David Troughton gives a subtle and compelling performance as Falstaff, who simply cannot understand why he is the butt of the jokes. Troughton plays him as an alcoholic who thinks he is on top of things, but is only barely connected to reality. He is venal, violent and self-obsessed but, like any comic victim, the audience cannot help but feel sorry for him. The production does have its weaknesses. Every RSC show these days seems to require a lengthy, pointless preamble, perhaps to avoid panicking the audience with difficult dialogue upfront. Laird gives us a full set of introductions to the cast, who then go on to introduce themselves anyway in Shakespeare’s text, and a film of Elizabeth I commanding the play to be written, a theory that the production’s own programme thinks is a myth. It also seems wrong that the final scene around Herne’s Oak in Windsor Great Park, which opens the play beyond the inward-looking Tudor suburbia, is relocated to a statue in the town square, presumably for convenience.

However, this is an excellent production with a seriously watchable cast.

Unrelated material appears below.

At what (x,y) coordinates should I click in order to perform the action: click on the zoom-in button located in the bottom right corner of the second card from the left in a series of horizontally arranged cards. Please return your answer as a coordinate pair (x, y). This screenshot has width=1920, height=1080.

Merry Wives is a play that deserves to be taken seriously. It is highly unusual in Shakespeare’s canon in that it is almost entirely in prose and concerns middle-class characters (and their servants) with no hint of the aristocracy, other than Falstaff himself, and no mention of politics. It is a straightforwardly funny play, without the usual distractions of a  Shakespeare comedy, and highly accessible. It is also full of insight into the lives of ordinary people and makes for a thoroughly enjoyable evening, just as Shakespeare intended.